◆ Assignment 1
Reproduce word for word the portion of the survey methods passage that opens with the words containing "The second section" and closes with "published studies [16].".
◆ Assignment 2
Continue the passage describing the survey questionnaire and the DASS21 scale from where it stops.

The second section was about the university status (questions 19–21)

Both sets 1 and 2 were composed of well-established questions, similar to other published studies [16].

The third and most significant set of questions (questions 22–42) assessed the levels of anxiety, stress, and depression, as well as their physical manifestations, through the DASS21 [16,19].

The DASS21 (Depression, Anxiety, and Stress Scale) was introduced in 1995 by Lovibond and Lovibond [21]. It consists of three self-report scales designed for screening of depression, anxiety, and stress [16,19]. In 1998, a final version of the DASS that consisted of 21-item (DASS21) was described [22]. Each of the three DASS21 scales contain seven elements, divided into subscales with similar content. The Depression Scale assesses discomfort, despair, life devaluation, self-devaluation, lack of interest/engagement, and inaction. The stress scale assesses autonomic arousal, signs of stress through skeletal muscle movements, stress-induced anxiety, and the subjective experience of anxiety. The stress scale is sensitive to chronic non-specific stimulation. This scale evaluates the difficulty of relaxation, nervous agitation and upset/agitation, the case of an irritable/hyper-reactive characters, and impatience. Scores for depression, anxiety, and stress are calculated by summing the scores for the relevant data [21,22]. The DASS21 rating scale is used internationally to assess stress, anxiety, and depression levels. It is a recognized and accepted tool by psychologists and psychiatrists with a very good internal consistency [22]. It is, therefore, a valid Likert-4 scale (0. Not at all, 1. A little, 2. much, 3. Too much), which calculates the negative emotional states experienced by the participants during the period of time that the survey is available. The Greek version of the DASS-21 scale, based on Greek sources and official translations, was described by Lyrakos et al. [23]. This particular version was used in this survey. The results can be either normal, mild, moderate, severe, or extremely severe. For stress, a normal score is 0–7, 8–9 for mild stress, 10–12 for moderate, 13–16 for severe, and above 17 for extreme severe stress [21]. Similarly, 0–3 is the normal score for anxiety, 4–5 is the prevalence of the mild anxiety, 6–7 moderate, 8–9 severe and above 10 is the extreme severe anxiety [21]. Finally, a score of 0–4 is normal for depression, 5–6 is mild, 7–10 is moderate, 11–13 is severe, and above 14 is the score for extreme severe depression [21]. The scores for depression, anxiety, and stress are calculated by summing the scores for the relevant items [21].

◆ Supplied data
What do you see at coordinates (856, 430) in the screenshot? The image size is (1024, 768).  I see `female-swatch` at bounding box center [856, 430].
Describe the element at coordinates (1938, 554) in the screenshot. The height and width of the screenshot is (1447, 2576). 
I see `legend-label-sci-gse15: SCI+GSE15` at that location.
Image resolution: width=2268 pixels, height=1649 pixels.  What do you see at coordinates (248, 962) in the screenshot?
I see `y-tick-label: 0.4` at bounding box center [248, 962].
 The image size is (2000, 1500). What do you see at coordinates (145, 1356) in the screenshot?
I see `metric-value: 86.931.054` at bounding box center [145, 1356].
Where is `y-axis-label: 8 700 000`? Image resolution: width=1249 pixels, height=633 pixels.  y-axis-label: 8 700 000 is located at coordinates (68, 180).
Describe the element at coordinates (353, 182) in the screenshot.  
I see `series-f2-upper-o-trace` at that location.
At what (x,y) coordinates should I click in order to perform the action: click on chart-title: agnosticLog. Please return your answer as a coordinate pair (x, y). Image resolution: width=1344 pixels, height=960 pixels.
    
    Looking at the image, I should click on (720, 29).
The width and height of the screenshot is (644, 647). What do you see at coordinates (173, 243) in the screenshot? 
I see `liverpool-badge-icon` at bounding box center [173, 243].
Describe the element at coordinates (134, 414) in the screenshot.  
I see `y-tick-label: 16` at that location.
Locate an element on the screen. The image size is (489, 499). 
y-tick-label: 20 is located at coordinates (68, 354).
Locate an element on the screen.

◆ Response area 1
The second section was about the university status (questions 19–21)

Both sets 1 and 2 were composed of well-established questions, similar to other published studies [16].

◆ Response area 2
The above questionnaire was distributed for the second time on November 2021. The second launch included the same questions with two extra questions (vaccine coverage and concerns for an impending lockdown).

During the 2-year study, all personal data protection measures were obtained for the participants, who were informed that they had the right to terminate their participation at any time. They were also informed about the purpose of the research, the population target of the university, and the DASS21 evaluation scale. It was stated to them that any processing of personal data would be done in accordance with the General Regulation of Personal Data Protection, taking the appropriate technical and organizational measures. Personal data were kept only for the period required for the lawful purposes for which they were collected ensuring their safe destruction, when the legally abovementioned period had elapsed or the purpose of their processing ceased to exist. Finally, they were informed that for the purposes of the investigation it was not required to verify their identity by those responsible for processing the data, with the result that the latter were not obliged to obtain or retain or process additional information to verify the identity of each participant. Consequently, the following rights did not exist: (a) the right of access to personal data, (b) the right of correction, (c) the right of deletion, (d) the right of restriction of processing, and (e) the right of data portability in accordance with the General Regulation Personal Data Protection. Contact details were provided for anyone seeking more information and clarifications.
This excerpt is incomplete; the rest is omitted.